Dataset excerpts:
——
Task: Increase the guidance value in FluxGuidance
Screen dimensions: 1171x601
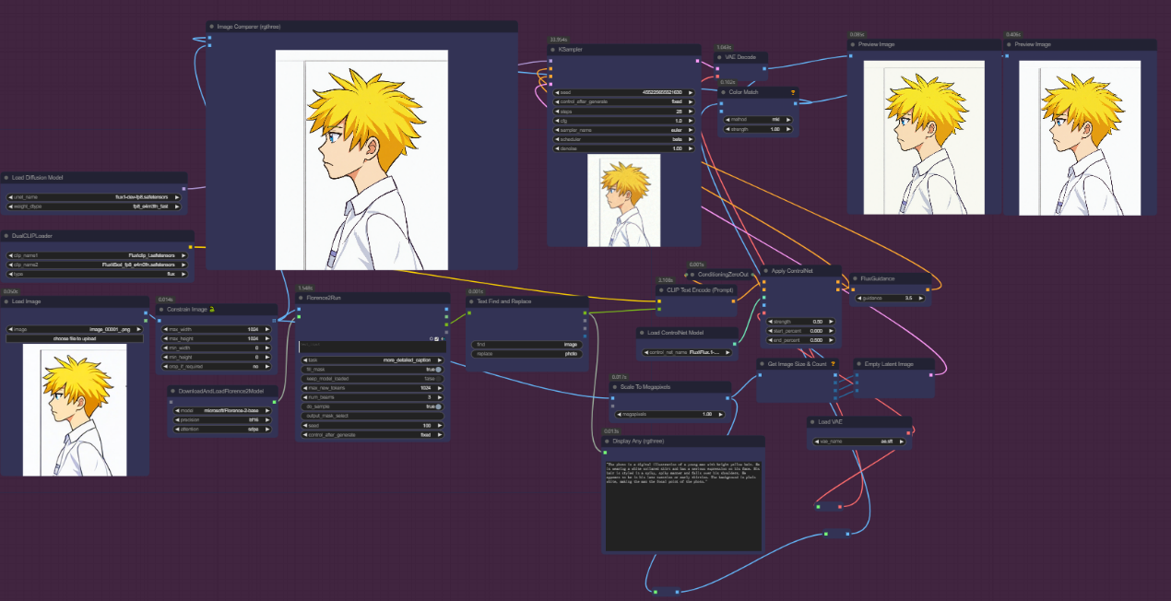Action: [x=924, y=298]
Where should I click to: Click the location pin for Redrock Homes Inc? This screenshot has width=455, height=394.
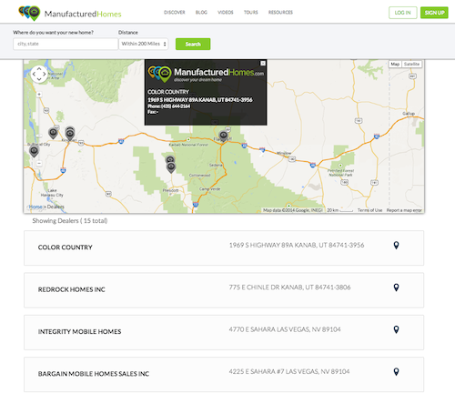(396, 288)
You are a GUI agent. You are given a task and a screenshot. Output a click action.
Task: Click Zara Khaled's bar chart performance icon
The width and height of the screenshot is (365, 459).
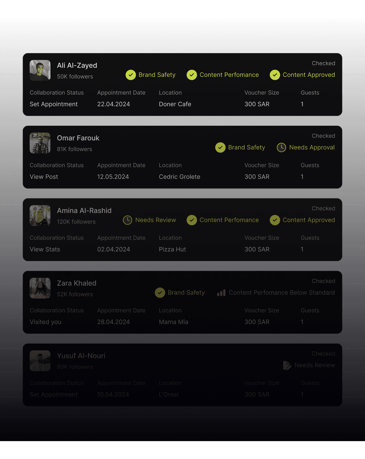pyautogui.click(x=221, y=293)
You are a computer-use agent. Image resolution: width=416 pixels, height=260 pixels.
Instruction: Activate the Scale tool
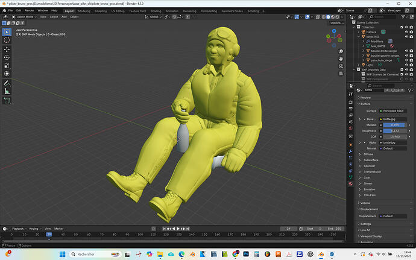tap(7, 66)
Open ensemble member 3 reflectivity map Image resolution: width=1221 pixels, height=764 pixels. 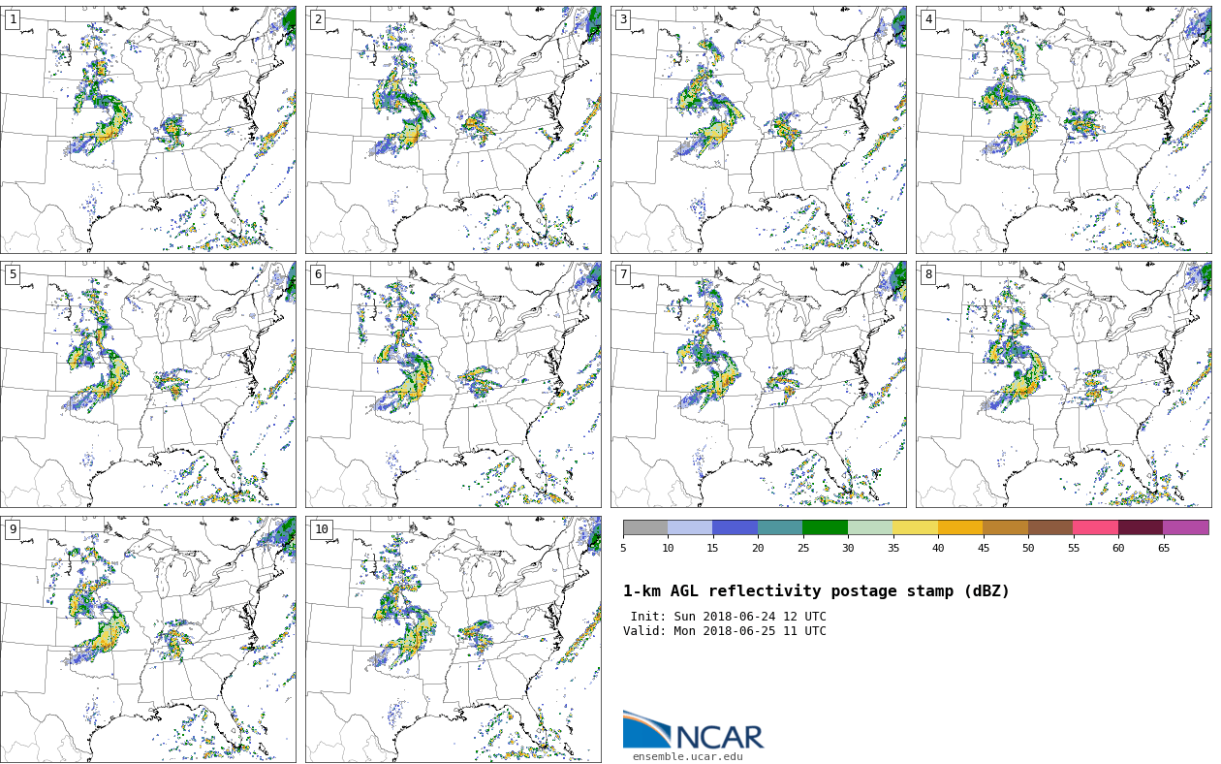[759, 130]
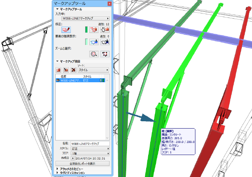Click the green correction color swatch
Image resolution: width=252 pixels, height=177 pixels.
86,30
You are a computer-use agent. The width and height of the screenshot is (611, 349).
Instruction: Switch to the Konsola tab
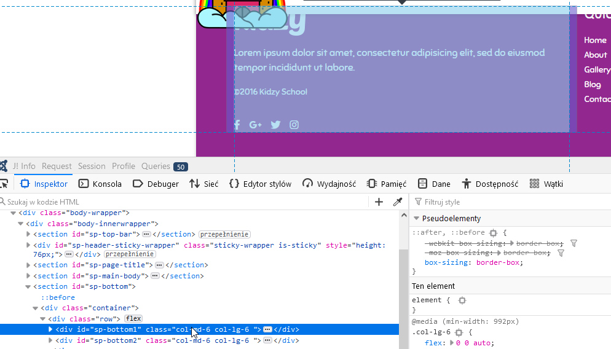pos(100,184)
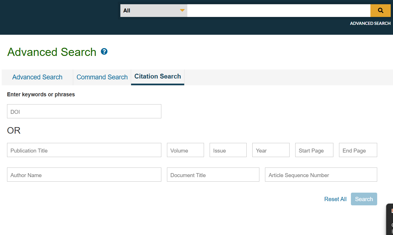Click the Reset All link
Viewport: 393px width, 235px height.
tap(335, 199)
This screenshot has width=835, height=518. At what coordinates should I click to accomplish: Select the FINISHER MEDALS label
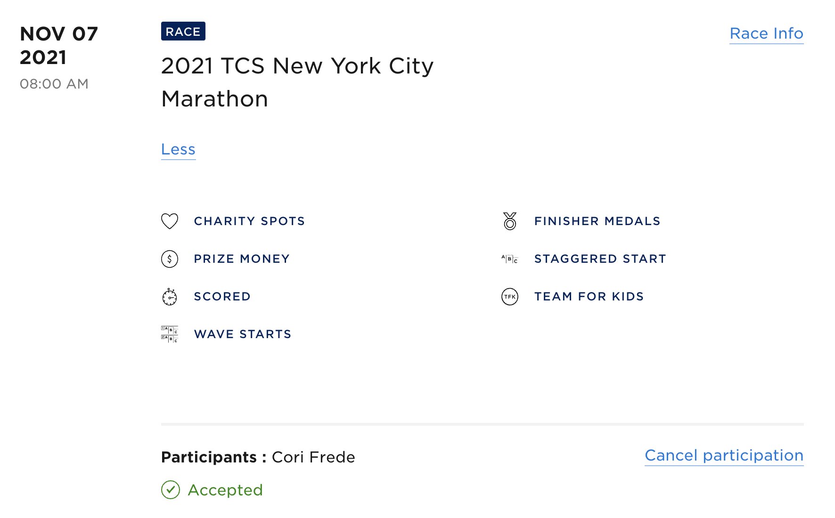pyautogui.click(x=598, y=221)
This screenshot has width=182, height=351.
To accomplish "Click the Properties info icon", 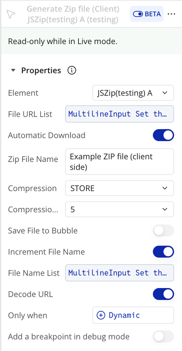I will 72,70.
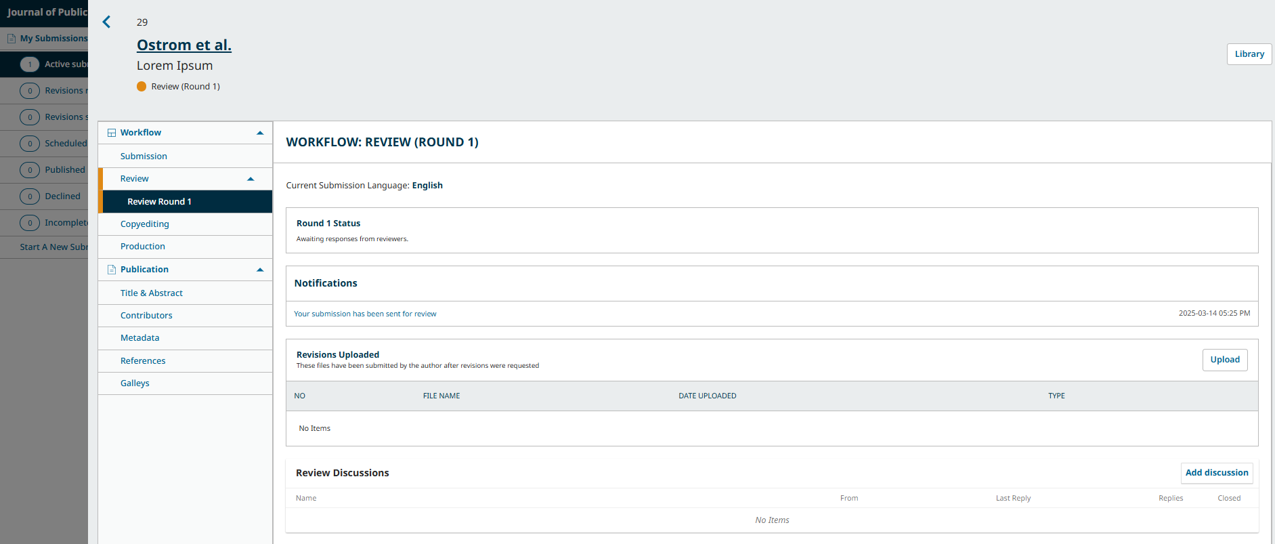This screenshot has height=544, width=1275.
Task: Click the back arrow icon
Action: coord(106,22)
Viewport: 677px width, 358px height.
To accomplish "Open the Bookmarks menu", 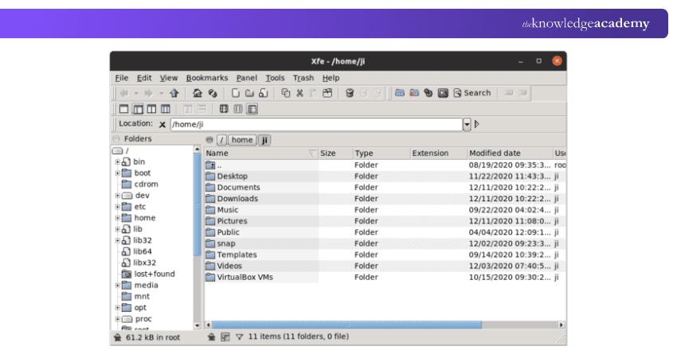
——
Instructions to follow - Take every line from the data that includes the word "agent".

Exercise solution -
You are a GUI agent. You are given a task and a screenshot. Output a click action.
You are a computer-use agent. Image resolution: width=416 pixels, height=260 pixels.
You are a computer-use agent. The width and height of the screenshot is (611, 349).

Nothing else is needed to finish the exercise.